Alla fine dell’ultimo anno, in Inghilterra il numero di giovani allo sbando ha superato il milione per la prima volta. Volevo parlare di questa generazione che non hanno più prospettive per l’avvenire. Essi hanno quasi la certezza di non riuscire più a trovare un lavoro stabile.
 
 
Perché ha voluto girare a Glasgow?
Ci sono altre città come Liverpool , Newcastle o Manchester dove avrei potuto girare questo film, ma il mio sceneggiatore vive vicino a quelle zone e quindi le conosce molto bene. Poi Glasgow è una città di grande ricchezza, con una forte identità incarnata nella cultura dei suoi abitanti, per il grande senso dell’umore e di solidarietà.
 
 
Perché ha scelto di fare una commedia?
Per spirito di contraddizione. Ho sempre pensato di uscire dalle classiche strade battute. Non sempre la vita di questi giovani, ai quali mi sono interessato anche in passato, deve finire in tragedia. Dal punto di vista narrativo, per me però non cambia niente, il lavoro si sviluppa come girassi un dramma.
 
 
Nel film c’è una metafora da scoprire legata al whisky?

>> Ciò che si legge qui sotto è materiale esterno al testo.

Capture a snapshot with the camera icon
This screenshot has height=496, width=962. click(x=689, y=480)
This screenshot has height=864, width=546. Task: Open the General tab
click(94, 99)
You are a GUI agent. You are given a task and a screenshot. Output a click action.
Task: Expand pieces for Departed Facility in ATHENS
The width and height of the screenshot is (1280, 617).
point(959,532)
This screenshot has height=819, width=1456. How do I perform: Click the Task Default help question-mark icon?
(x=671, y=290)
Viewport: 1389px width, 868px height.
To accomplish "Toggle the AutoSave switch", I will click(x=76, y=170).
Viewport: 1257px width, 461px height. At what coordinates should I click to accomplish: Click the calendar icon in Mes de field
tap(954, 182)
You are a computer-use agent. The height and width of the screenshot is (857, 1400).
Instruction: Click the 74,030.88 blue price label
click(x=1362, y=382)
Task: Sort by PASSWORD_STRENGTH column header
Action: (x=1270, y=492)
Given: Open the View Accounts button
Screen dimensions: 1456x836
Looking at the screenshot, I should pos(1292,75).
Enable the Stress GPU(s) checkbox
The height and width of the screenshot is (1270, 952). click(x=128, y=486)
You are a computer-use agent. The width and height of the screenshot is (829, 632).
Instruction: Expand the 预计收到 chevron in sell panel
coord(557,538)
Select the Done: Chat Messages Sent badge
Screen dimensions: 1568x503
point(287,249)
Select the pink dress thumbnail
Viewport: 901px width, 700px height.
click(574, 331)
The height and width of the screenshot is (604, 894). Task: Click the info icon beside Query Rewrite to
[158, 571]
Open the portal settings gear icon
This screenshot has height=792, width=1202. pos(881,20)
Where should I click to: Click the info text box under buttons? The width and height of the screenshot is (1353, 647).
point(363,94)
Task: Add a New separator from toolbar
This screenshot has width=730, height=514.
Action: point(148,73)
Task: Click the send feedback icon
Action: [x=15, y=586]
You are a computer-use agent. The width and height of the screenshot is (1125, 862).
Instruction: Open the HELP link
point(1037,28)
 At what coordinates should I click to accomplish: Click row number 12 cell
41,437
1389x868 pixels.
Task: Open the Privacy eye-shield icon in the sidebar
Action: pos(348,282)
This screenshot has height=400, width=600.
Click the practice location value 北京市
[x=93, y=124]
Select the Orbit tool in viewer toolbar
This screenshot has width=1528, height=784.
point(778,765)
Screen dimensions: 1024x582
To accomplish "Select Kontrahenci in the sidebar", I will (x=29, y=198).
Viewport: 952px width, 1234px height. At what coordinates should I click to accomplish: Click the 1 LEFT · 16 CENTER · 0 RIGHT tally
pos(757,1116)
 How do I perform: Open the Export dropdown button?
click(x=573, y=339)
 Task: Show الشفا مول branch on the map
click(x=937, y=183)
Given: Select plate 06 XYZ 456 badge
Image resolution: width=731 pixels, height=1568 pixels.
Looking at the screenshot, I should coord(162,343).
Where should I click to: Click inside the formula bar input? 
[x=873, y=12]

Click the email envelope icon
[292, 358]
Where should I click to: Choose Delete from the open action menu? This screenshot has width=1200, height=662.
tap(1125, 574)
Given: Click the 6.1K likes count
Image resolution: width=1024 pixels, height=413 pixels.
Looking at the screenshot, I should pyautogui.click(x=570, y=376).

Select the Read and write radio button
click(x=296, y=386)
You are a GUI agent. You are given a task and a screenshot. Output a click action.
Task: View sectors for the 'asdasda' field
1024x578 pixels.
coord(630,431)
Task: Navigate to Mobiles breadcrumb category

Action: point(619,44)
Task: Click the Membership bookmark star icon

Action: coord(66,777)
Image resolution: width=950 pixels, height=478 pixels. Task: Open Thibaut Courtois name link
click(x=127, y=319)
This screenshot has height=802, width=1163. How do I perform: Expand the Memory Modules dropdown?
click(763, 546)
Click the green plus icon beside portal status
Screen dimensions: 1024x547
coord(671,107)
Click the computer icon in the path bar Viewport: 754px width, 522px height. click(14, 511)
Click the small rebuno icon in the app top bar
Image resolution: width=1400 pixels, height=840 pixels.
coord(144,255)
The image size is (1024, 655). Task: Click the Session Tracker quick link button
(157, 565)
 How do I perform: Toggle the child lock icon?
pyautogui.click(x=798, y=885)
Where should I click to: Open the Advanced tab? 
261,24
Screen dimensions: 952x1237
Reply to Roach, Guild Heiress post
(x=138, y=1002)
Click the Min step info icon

Se mi mettessi a ragionare sulla metafora rischierei di essere un po’ pretenzioso. Penso che spetti allo spettatore giudicare. Mi interessava soprattutto quella speranza di libertà che i miei protagonisti fanno ormai fatica a credere. Il whysky gioca un po’ lo stesso ruolo che l’uccello per Billy Casper in Kes, mio film del 1969. È attraverso il whisky che Robbie, scopre il suo talento nella degustazione. L’unica differenza è che Casper aveva un lavoro negli anni ’60, mentre Robbie deve sbarcare il lunario ogni giorno e trovare assolutamente la sua strada.
 
 
A proposito della censura…
La classe media britannica è caratterizzata da un modo di parlare particolarmente volgare e aggressivo e quindi non potevamo ripulire eccessivamente il linguaggio, perchè si rischiava di allontanarsi eccessivamente dalla realtà.